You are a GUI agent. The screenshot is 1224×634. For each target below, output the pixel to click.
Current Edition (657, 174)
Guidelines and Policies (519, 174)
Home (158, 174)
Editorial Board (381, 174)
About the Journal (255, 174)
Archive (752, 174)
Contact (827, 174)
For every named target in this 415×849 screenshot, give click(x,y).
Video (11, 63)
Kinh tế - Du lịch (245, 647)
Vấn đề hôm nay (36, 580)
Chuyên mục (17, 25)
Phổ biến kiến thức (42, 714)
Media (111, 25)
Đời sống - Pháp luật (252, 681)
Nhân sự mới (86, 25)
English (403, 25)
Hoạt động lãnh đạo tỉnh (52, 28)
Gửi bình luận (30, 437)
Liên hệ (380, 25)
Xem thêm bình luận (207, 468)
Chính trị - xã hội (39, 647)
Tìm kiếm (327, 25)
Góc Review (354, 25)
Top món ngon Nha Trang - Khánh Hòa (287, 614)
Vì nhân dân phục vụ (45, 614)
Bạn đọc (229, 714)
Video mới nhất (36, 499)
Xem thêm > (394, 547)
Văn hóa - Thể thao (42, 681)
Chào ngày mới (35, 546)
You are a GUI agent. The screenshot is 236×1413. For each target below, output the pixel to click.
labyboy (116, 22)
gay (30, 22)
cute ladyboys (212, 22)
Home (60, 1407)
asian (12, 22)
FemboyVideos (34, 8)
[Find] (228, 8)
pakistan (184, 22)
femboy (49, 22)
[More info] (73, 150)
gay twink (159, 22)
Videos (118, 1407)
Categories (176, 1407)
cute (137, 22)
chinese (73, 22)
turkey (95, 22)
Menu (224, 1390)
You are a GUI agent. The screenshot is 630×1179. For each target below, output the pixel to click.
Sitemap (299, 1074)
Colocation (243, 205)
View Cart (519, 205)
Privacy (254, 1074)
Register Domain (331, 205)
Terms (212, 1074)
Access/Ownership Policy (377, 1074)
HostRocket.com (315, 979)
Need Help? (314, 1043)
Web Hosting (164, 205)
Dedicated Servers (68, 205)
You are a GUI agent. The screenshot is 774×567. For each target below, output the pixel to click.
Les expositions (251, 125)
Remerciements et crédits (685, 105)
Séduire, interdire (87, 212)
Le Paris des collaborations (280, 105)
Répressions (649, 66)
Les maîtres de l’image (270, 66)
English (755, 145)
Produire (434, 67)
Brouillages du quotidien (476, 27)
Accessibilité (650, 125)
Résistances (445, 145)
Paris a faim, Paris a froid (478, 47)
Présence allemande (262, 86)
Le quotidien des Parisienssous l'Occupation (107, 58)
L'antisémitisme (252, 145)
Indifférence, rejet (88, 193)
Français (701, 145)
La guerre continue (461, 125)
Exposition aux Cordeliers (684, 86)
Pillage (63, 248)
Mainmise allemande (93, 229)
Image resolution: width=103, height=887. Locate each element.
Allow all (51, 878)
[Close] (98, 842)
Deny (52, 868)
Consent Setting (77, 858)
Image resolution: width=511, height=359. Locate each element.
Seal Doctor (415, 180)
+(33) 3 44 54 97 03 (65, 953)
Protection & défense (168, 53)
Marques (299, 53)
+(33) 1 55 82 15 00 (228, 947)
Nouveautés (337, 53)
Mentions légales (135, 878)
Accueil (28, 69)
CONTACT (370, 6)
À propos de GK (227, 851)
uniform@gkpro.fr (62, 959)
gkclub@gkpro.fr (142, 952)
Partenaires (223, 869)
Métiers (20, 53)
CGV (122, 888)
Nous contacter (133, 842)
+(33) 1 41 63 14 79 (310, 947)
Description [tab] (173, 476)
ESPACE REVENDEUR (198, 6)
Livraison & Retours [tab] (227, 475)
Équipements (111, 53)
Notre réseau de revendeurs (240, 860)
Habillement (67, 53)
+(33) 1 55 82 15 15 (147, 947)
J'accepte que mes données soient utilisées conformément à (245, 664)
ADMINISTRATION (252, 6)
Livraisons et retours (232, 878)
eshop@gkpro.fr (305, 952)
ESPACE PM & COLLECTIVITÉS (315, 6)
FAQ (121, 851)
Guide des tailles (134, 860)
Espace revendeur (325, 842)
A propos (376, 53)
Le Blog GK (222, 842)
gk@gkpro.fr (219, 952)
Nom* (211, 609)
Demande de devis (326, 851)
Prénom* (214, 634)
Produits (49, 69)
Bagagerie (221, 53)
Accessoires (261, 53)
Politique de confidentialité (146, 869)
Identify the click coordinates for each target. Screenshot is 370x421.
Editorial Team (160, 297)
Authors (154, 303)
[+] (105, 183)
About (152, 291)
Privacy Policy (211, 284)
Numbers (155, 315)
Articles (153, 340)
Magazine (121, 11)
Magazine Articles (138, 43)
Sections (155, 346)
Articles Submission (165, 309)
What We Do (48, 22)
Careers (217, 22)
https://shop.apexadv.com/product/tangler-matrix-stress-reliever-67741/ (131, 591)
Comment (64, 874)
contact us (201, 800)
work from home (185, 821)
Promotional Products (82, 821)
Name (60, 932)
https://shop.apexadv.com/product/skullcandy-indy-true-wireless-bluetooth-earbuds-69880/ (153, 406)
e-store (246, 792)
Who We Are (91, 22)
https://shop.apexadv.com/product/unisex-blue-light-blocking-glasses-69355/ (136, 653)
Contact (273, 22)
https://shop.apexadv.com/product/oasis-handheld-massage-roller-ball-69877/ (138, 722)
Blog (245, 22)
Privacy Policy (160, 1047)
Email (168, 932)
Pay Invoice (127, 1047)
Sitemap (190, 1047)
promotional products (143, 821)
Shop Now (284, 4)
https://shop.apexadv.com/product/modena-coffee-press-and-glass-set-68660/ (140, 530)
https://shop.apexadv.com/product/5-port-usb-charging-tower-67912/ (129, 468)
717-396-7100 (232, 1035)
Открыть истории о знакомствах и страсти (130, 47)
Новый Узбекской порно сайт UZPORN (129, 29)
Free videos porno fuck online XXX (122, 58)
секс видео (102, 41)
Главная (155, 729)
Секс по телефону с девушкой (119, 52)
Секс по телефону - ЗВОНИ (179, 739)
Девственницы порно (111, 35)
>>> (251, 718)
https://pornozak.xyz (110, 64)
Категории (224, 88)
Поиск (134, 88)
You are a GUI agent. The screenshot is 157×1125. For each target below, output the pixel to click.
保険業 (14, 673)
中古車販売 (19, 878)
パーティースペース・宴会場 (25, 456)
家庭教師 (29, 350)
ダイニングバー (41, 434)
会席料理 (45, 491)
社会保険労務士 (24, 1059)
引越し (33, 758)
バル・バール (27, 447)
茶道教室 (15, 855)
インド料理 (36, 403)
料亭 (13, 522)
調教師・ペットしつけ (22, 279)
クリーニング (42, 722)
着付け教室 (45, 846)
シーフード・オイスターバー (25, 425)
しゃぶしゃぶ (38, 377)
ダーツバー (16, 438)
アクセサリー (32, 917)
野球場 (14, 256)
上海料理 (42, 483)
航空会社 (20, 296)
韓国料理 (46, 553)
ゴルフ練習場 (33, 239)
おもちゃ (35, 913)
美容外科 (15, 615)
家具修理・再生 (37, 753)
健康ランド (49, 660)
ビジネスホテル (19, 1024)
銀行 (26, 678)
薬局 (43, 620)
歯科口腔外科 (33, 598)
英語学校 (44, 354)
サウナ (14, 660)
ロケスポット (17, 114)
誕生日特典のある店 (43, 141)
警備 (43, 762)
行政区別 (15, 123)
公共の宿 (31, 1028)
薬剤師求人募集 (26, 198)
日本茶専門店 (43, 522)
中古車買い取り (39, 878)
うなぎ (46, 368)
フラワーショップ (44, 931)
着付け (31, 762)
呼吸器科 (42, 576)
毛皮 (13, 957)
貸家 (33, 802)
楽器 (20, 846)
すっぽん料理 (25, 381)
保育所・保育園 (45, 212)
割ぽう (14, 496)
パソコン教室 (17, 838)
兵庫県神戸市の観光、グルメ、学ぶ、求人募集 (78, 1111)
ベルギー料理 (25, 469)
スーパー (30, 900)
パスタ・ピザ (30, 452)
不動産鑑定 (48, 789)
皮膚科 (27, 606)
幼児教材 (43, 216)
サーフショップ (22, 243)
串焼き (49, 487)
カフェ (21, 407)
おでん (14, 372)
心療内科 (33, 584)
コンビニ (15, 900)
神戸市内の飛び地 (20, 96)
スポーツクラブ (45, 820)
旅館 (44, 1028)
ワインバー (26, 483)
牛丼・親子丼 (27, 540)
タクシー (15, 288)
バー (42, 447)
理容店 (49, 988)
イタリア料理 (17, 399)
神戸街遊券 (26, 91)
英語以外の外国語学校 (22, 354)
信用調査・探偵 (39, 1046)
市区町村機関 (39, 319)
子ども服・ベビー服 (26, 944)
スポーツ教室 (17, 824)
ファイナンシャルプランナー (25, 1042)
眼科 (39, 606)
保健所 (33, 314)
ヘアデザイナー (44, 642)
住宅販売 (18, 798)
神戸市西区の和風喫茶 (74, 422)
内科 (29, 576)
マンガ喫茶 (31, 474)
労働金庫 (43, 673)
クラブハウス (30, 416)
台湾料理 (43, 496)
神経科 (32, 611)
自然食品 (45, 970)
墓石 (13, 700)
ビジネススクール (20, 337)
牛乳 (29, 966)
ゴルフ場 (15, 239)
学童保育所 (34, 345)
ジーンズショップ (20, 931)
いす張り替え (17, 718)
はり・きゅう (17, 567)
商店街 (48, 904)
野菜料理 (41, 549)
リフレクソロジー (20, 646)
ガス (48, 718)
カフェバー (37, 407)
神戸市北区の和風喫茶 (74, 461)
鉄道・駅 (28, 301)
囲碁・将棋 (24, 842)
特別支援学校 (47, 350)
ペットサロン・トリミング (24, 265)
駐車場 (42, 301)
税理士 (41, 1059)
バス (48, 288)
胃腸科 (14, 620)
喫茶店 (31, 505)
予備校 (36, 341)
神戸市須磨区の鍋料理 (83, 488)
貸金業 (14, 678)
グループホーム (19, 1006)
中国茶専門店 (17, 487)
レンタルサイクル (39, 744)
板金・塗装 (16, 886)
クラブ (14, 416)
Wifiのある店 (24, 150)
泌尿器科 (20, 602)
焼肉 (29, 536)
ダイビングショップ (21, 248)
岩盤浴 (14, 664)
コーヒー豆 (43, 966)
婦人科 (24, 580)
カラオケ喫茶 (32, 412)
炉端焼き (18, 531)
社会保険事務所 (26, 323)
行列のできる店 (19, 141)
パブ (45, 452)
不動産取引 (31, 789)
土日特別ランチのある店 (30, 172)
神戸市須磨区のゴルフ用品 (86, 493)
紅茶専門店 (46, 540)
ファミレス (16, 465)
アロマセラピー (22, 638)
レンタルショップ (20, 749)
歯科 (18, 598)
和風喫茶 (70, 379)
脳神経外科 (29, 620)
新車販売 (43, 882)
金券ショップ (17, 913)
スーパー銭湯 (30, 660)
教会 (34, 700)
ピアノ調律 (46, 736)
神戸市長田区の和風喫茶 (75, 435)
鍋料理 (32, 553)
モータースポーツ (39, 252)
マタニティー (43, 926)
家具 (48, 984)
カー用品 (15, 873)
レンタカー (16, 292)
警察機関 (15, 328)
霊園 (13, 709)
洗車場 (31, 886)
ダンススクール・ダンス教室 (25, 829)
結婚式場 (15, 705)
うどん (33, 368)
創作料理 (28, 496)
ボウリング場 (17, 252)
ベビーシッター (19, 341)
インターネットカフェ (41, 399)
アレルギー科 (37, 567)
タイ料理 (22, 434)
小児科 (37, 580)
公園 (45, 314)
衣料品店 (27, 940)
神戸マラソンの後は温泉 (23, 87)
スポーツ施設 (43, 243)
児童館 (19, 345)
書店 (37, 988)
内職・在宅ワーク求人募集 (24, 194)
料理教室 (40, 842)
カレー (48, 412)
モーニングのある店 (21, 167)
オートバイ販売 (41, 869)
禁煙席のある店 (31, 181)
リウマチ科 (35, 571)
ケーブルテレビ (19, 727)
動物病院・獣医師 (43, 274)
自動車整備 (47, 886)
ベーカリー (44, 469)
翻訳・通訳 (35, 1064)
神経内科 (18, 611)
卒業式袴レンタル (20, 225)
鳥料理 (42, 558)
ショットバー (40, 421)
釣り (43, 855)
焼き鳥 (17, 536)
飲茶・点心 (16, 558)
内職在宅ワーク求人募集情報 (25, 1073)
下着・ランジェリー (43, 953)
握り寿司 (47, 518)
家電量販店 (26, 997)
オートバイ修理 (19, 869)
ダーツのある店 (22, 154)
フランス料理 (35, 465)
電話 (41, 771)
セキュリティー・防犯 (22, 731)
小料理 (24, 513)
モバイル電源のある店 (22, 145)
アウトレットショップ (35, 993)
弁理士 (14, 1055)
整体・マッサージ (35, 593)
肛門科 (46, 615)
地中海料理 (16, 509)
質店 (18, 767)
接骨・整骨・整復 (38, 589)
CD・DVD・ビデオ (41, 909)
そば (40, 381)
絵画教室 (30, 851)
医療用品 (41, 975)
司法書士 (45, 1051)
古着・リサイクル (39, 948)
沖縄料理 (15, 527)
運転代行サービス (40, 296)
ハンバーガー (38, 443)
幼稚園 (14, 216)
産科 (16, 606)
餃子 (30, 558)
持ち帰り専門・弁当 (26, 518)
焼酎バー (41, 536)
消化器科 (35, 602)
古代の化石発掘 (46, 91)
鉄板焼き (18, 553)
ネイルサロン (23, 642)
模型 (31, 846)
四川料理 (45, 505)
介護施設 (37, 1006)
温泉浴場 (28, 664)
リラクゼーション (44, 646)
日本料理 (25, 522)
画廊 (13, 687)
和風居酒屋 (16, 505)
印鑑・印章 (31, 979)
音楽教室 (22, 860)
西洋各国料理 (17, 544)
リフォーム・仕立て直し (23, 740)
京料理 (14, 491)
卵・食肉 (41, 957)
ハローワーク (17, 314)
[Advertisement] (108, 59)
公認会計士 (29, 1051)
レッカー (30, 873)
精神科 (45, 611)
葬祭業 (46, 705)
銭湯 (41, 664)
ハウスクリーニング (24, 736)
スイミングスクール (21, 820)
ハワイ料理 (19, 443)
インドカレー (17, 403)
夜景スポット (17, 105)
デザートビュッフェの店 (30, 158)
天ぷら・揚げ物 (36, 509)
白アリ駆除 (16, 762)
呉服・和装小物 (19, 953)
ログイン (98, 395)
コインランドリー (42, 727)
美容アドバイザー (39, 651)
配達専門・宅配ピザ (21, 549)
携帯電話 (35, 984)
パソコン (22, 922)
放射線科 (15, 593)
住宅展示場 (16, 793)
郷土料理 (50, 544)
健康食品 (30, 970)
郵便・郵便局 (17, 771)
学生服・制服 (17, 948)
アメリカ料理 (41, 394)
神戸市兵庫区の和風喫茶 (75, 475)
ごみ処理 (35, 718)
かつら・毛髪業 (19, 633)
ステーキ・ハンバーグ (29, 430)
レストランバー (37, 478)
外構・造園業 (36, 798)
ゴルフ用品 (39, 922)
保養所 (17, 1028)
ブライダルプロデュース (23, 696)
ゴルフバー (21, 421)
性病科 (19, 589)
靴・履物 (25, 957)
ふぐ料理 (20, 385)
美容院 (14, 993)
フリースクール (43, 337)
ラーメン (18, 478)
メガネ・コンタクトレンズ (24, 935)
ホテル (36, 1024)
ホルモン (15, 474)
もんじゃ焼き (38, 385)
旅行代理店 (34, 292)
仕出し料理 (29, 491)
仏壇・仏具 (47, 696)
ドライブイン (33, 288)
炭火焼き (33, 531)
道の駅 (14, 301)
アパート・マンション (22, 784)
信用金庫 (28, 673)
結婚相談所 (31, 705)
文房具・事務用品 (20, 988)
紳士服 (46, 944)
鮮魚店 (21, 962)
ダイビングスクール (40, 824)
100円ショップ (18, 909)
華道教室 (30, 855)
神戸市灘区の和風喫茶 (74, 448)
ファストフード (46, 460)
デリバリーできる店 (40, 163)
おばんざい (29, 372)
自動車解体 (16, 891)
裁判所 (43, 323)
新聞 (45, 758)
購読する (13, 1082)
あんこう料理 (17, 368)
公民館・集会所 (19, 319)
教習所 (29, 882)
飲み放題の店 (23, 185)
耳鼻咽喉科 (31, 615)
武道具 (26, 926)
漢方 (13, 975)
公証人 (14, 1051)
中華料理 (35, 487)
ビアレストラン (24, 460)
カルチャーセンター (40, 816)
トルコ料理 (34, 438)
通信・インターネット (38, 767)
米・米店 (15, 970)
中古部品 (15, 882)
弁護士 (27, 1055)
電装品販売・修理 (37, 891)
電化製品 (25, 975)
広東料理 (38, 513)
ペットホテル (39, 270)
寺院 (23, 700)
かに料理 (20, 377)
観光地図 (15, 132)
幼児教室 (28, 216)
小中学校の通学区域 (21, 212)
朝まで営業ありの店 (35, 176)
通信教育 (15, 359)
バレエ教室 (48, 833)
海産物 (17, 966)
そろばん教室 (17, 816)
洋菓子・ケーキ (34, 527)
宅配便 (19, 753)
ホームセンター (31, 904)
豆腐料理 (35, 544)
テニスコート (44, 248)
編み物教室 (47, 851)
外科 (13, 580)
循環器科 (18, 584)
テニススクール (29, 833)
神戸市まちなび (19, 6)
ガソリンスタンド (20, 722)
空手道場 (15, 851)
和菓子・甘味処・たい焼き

━━━━━━━━━━━━━━━━━━━━

■ **Problem**
Repeat the entries exactly as they appear, from the beginning up to and including the line with "Top món ngon Nha Trang - Khánh Hòa (287, 614)".

■ **Written reply**
You are a GUI agent. The screenshot is 1224×634. For each target below, output the pixel to click.
Current Edition (657, 174)
Guidelines and Policies (519, 174)
Home (158, 174)
Editorial Board (381, 174)
About the Journal (255, 174)
Archive (752, 174)
Contact (827, 174)
For every named target in this 415×849 screenshot, give click(x,y).
Video (11, 63)
Kinh tế - Du lịch (245, 647)
Vấn đề hôm nay (36, 580)
Chuyên mục (17, 25)
Phổ biến kiến thức (42, 714)
Media (111, 25)
Đời sống - Pháp luật (252, 681)
Nhân sự mới (86, 25)
English (403, 25)
Hoạt động lãnh đạo tỉnh (52, 28)
Gửi bình luận (30, 437)
Liên hệ (380, 25)
Xem thêm bình luận (207, 468)
Chính trị - xã hội (39, 647)
Tìm kiếm (327, 25)
Góc Review (354, 25)
Top món ngon Nha Trang - Khánh Hòa (287, 614)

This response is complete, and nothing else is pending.